[Word and element location data]
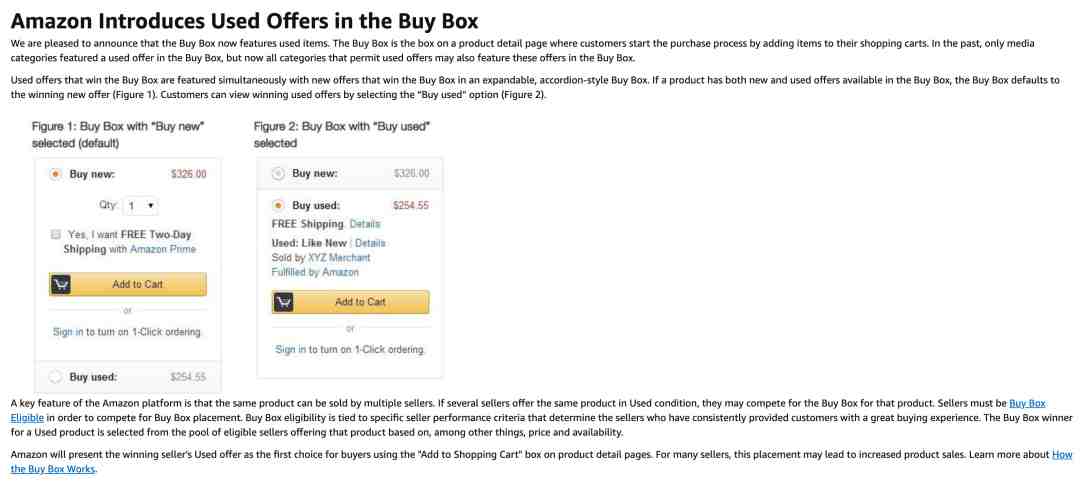Follow the Buy Box Eligible link
Screen dimensions: 1080x490
[x=528, y=410]
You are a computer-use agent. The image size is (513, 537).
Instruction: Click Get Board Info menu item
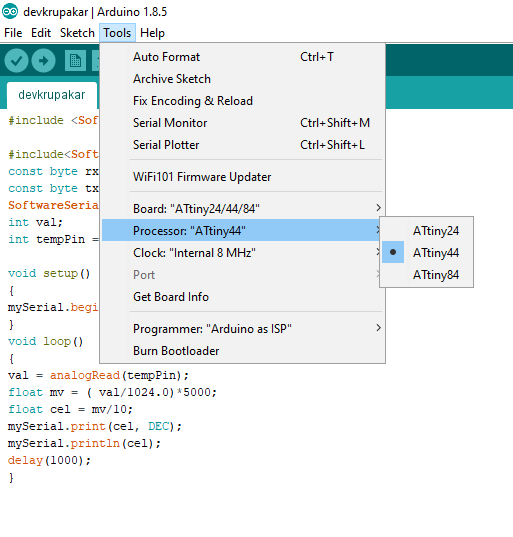[242, 297]
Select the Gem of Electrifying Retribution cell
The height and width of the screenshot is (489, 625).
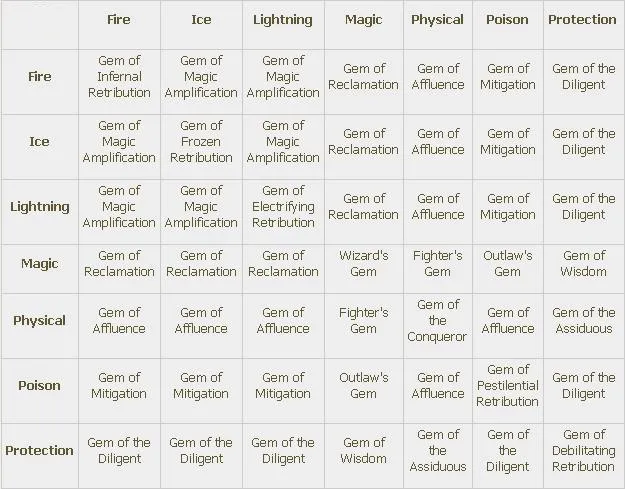283,207
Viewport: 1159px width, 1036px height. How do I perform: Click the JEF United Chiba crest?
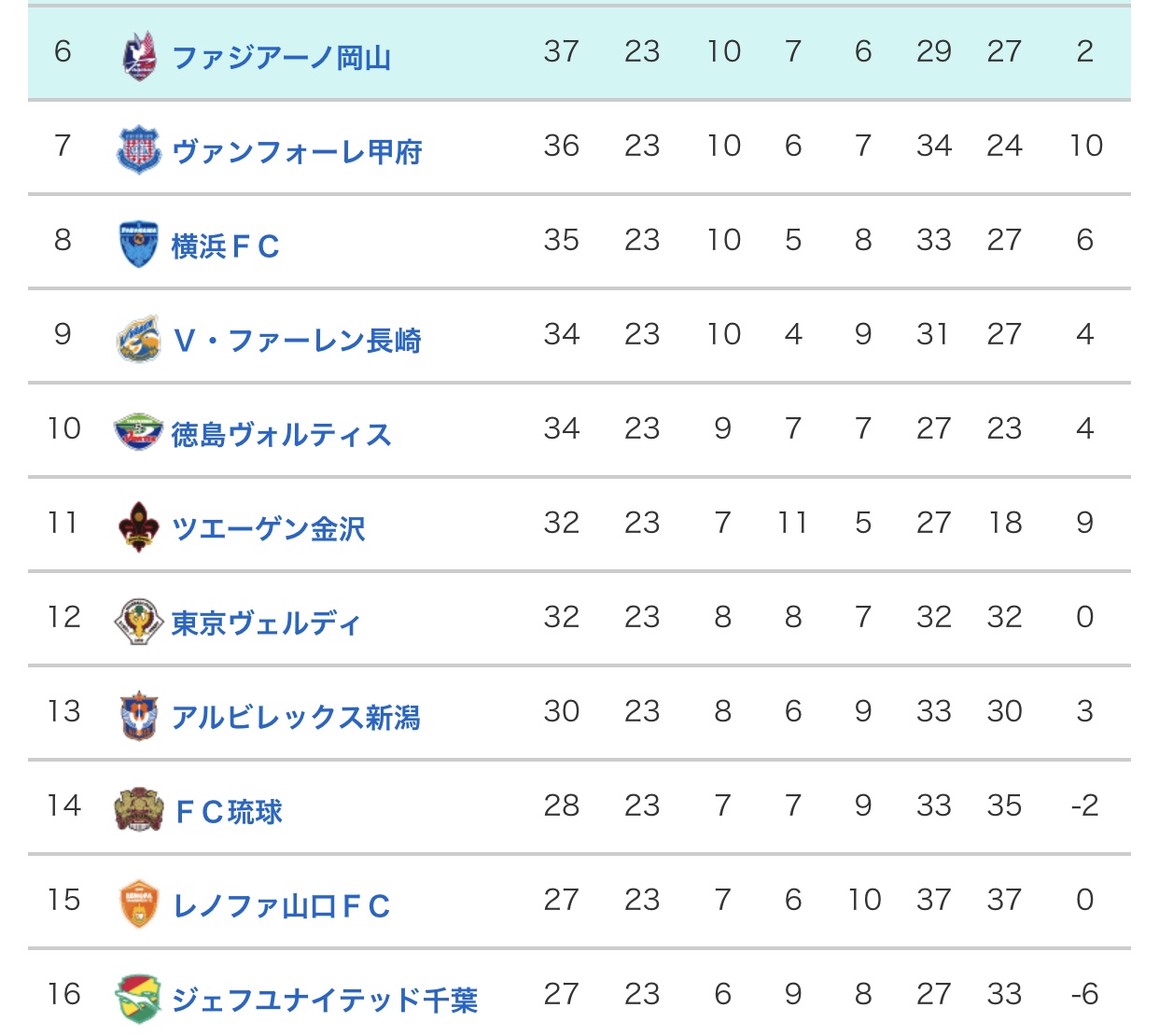click(139, 998)
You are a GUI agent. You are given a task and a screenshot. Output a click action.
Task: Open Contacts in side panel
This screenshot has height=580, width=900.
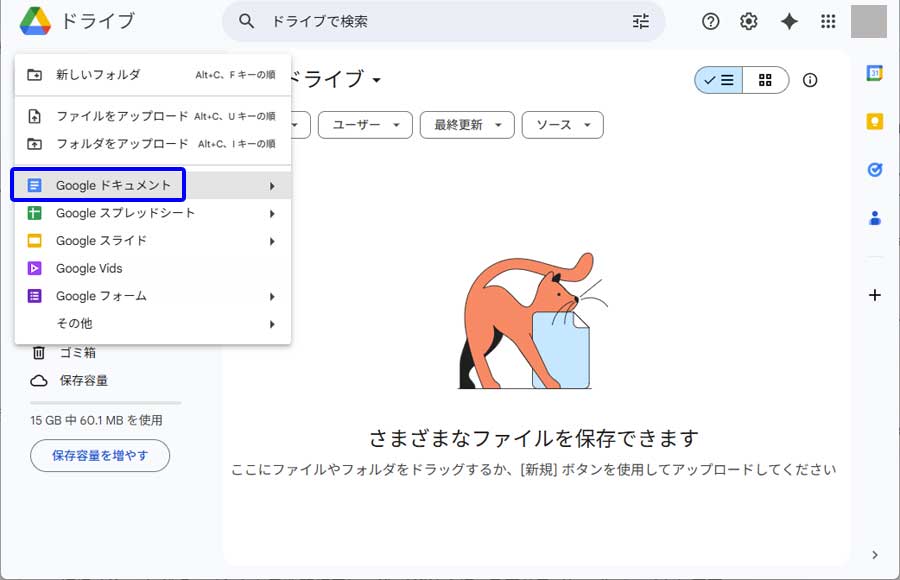874,217
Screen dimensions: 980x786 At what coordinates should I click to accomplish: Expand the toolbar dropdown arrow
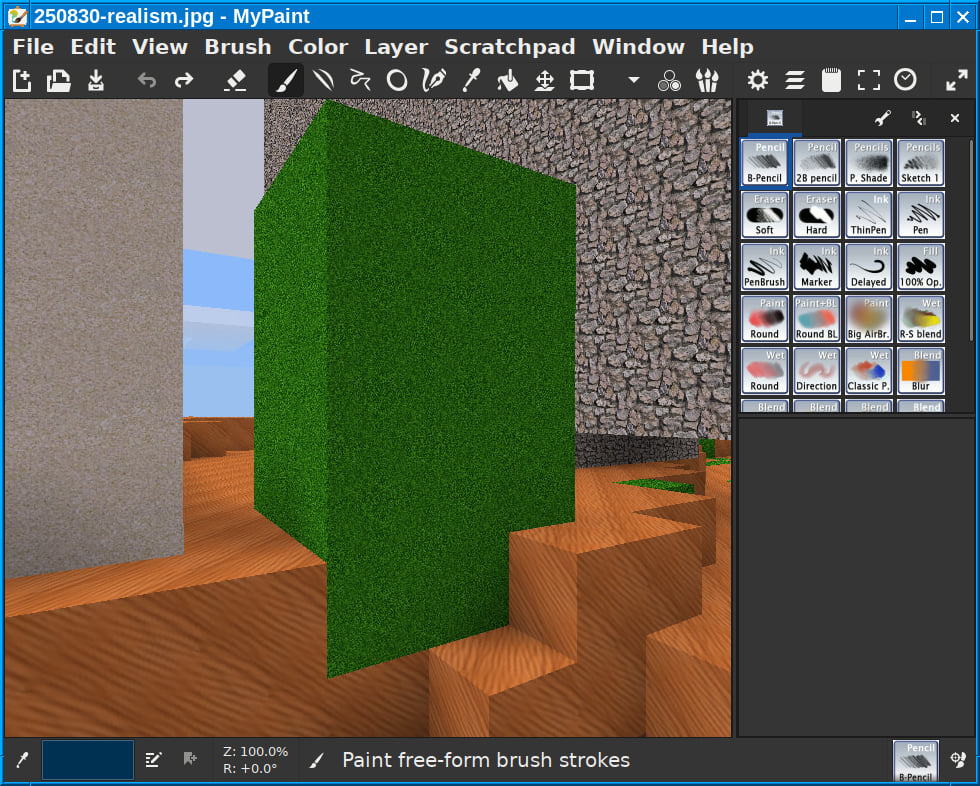[x=633, y=81]
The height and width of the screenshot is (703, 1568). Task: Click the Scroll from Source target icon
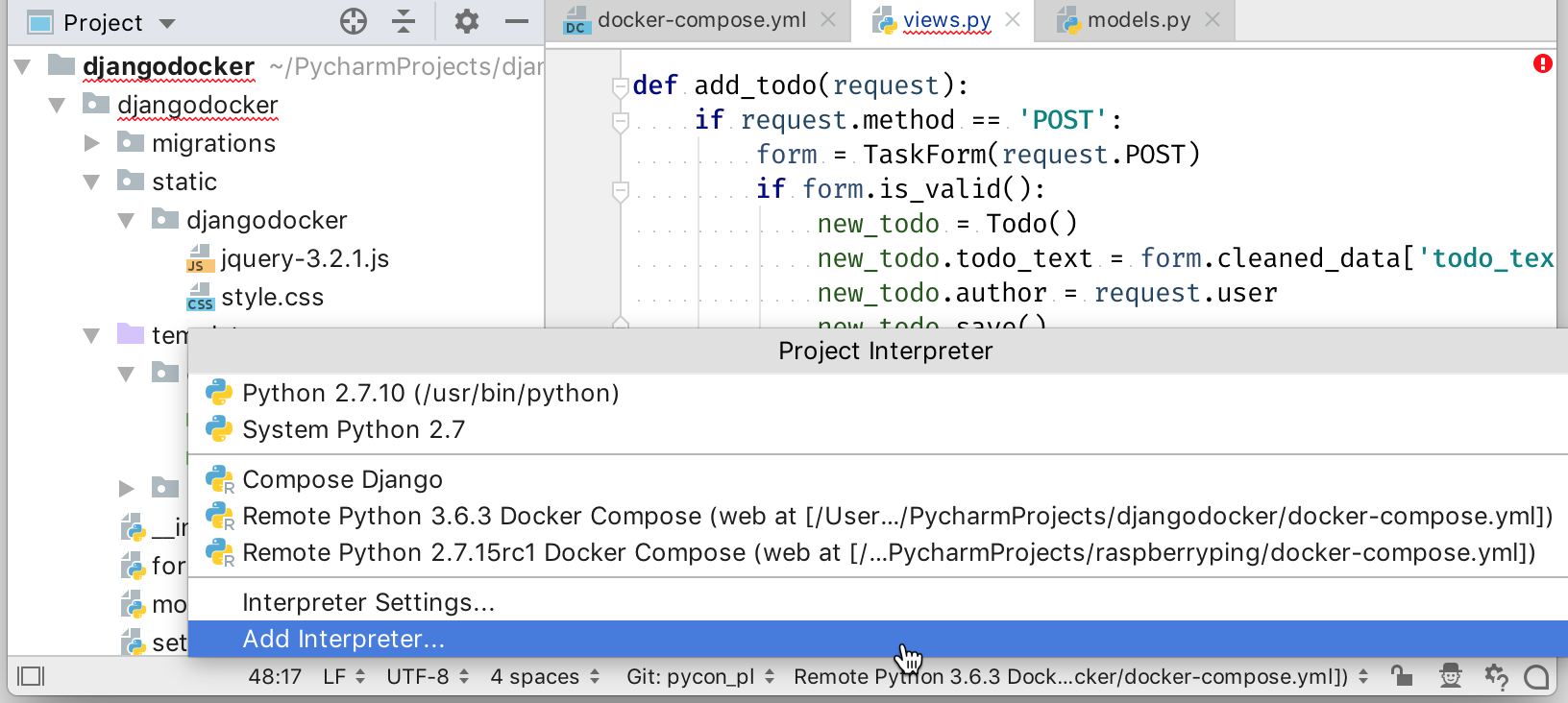coord(354,21)
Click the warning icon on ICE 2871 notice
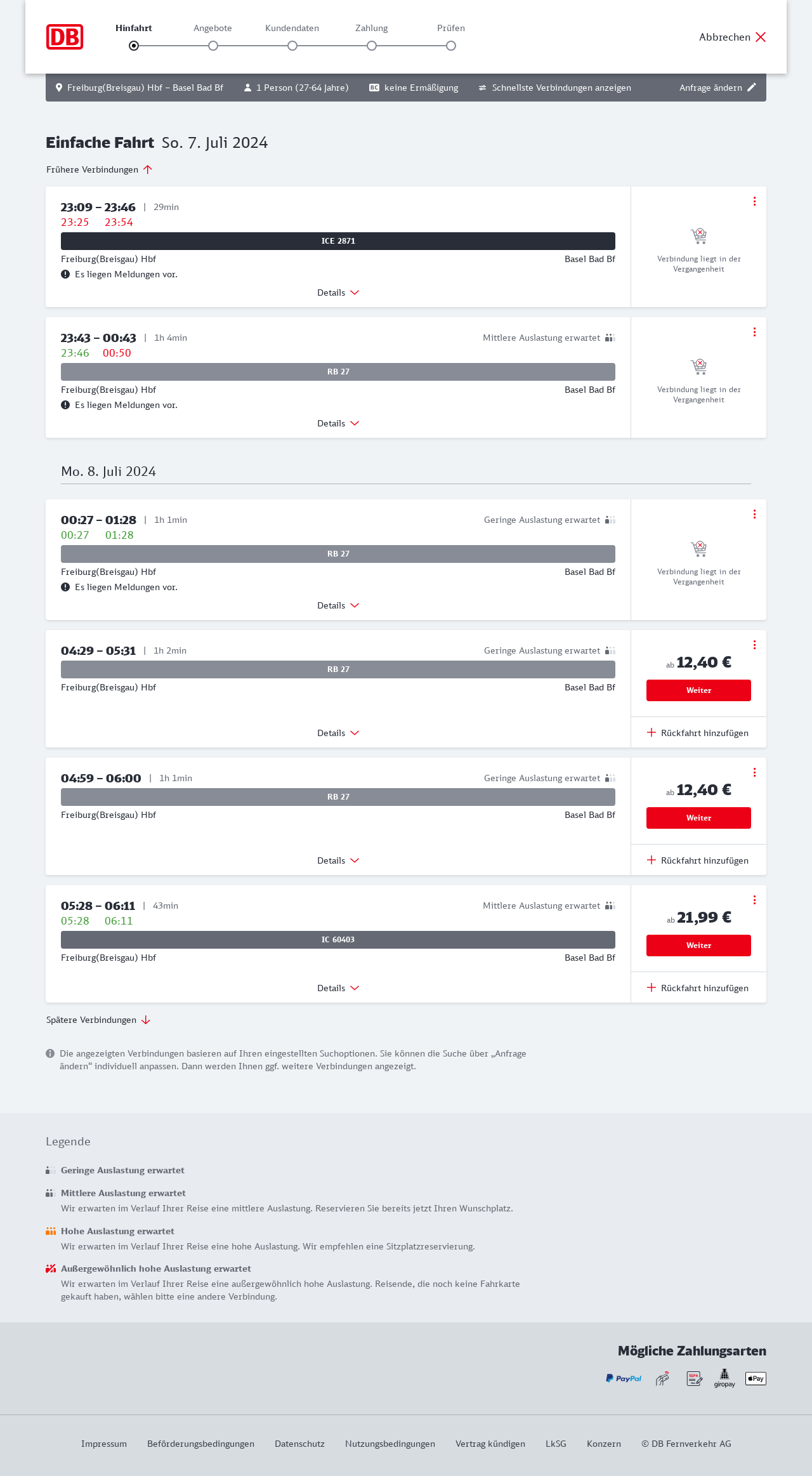The height and width of the screenshot is (1476, 812). pyautogui.click(x=65, y=274)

### The request
Reproduce every line of the material above verbatim, omitting the pictures.

### Response to this task
Follow the Buy Box Eligible link
Screen dimensions: 1080x490
[x=528, y=410]
You are a computer-use agent. The image size is (513, 537).
Instruction: Click Get Board Info menu item
[242, 297]
Select the Gem of Electrifying Retribution cell
The height and width of the screenshot is (489, 625).
283,207
Viewport: 1159px width, 1036px height. How do I perform: Click the JEF United Chiba crest?
click(139, 998)
You are a GUI agent. You are given a task and a screenshot. Output a click action.
Task: Open Contacts in side panel
This screenshot has height=580, width=900.
874,217
Screen dimensions: 980x786 At what coordinates should I click to accomplish: Expand the toolbar dropdown arrow
[x=633, y=81]
The height and width of the screenshot is (703, 1568). Task: Click the Scroll from Source target icon
coord(354,21)
Click the warning icon on ICE 2871 notice
The height and width of the screenshot is (1476, 812). pyautogui.click(x=65, y=274)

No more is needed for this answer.